13. The agent for inhibition according to claim 8, which is used for the treatment of a disease or a symptom associated with excessive iron uptake into cells.

14. The agent for inhibition according to claim 2, wherein the antibody has a heavy chain first complementarity determining region (VH CDR1), a heavy chain second complementarity determining region (VH CDR2), and a heavy chain third complementarity determining region (VH CDR3), which are as set forth in SEQ ID NOs: 1, 2, and 3, respectively, and a light chain first complementarity determining region (VL CDR1), a light chain second complementarity determining region (VL CDR2), and a light chain third complementarity determining region (VL CDR3), which are as set forth in SEQ ID NOs: 4, 5, and 6, respectively.

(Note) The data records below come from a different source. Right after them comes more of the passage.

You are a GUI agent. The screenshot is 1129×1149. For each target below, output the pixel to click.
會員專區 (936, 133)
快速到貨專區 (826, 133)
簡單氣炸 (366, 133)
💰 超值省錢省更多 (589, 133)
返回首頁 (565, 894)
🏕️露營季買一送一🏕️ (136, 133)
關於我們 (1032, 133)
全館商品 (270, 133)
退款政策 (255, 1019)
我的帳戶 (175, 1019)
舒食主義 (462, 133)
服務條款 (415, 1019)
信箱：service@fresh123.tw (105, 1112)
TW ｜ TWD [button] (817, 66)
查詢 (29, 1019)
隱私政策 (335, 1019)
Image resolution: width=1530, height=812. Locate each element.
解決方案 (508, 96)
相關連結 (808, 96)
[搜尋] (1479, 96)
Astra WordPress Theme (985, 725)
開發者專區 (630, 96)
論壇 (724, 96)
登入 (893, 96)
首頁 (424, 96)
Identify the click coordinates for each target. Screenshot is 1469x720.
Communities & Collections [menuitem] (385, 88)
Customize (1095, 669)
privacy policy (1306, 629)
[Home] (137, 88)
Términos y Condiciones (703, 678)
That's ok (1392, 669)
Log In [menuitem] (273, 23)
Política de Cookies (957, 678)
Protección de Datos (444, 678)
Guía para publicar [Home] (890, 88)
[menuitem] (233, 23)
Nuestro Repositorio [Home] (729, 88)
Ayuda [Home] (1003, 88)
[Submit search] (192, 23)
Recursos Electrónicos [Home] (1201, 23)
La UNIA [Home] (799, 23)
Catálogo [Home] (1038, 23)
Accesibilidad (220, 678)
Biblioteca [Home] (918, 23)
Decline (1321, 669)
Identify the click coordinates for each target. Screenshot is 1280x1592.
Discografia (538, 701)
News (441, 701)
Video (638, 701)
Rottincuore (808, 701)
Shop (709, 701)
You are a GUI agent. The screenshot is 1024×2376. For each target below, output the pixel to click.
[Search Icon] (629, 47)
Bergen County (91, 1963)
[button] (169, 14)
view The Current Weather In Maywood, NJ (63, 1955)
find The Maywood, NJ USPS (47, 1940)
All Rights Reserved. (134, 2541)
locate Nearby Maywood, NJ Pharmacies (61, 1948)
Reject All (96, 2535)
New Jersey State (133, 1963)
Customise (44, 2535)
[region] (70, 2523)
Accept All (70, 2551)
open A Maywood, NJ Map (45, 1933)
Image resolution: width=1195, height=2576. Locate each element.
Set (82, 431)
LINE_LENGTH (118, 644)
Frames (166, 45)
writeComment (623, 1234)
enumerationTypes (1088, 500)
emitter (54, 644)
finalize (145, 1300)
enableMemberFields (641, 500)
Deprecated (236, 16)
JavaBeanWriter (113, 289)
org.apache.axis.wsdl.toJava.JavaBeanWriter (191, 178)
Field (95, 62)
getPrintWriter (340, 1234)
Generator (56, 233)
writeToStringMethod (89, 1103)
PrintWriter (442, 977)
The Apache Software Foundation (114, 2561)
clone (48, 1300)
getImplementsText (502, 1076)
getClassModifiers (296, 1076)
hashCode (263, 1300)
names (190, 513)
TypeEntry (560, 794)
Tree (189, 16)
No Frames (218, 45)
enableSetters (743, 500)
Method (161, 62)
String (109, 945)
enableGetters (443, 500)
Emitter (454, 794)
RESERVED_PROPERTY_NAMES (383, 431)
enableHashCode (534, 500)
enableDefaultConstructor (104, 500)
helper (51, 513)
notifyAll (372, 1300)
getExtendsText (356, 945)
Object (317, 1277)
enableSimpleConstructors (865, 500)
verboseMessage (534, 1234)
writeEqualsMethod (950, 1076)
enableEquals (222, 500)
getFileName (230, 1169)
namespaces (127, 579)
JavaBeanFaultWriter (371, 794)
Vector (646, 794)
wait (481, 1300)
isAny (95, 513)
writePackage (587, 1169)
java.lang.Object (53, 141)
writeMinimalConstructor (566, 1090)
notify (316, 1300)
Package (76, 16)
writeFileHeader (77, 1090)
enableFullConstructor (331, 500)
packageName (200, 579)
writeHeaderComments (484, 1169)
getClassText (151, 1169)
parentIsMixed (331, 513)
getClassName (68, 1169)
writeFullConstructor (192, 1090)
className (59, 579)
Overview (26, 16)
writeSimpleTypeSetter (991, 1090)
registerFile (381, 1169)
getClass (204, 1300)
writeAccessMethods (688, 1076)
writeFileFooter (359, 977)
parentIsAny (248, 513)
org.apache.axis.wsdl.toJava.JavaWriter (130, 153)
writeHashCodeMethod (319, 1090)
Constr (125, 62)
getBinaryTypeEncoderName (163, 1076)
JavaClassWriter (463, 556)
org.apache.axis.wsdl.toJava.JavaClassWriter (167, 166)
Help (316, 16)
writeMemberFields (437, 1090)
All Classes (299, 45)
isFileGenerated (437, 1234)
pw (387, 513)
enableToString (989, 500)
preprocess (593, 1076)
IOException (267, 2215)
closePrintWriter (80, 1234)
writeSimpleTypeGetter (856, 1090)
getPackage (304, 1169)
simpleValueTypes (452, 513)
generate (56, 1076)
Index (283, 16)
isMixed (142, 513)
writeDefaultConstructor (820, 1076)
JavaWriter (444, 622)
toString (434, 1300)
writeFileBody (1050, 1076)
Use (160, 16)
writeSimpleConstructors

15. The agent for inhibition according to claim 2, wherein the antibody has a heavy chain as set forth in SEQ ID NO: 7 and a light chain as set forth in SEQ ID NO: 8.

16. The agent for inhibition according to claim 3, wherein the antibody has a heavy chain as set forth in SEQ ID NO: 7 and a light chain as set forth in SEQ ID NO: 8.

17. The agent for inhibition according to claim 2, wherein the antibody is a human antibody or a humanized antibody.

18. The agent for inhibition according to claim 3, wherein the antibody is a human antibody or a humanized antibody.

19. The agent for inhibition according to claim 4, wherein the antibody is a human antibody or a humanized antibody.

20. The agent for inhibition according to claim 2, wherein the antibody is an antibody fragment selected from the group consisting of Fab, Fab′, F(ab′)2, a single-chain antibody (scFv), a dimerized V region (Diabody), a disulfide stabilized V region (dsFv), and a peptide comprising CDR.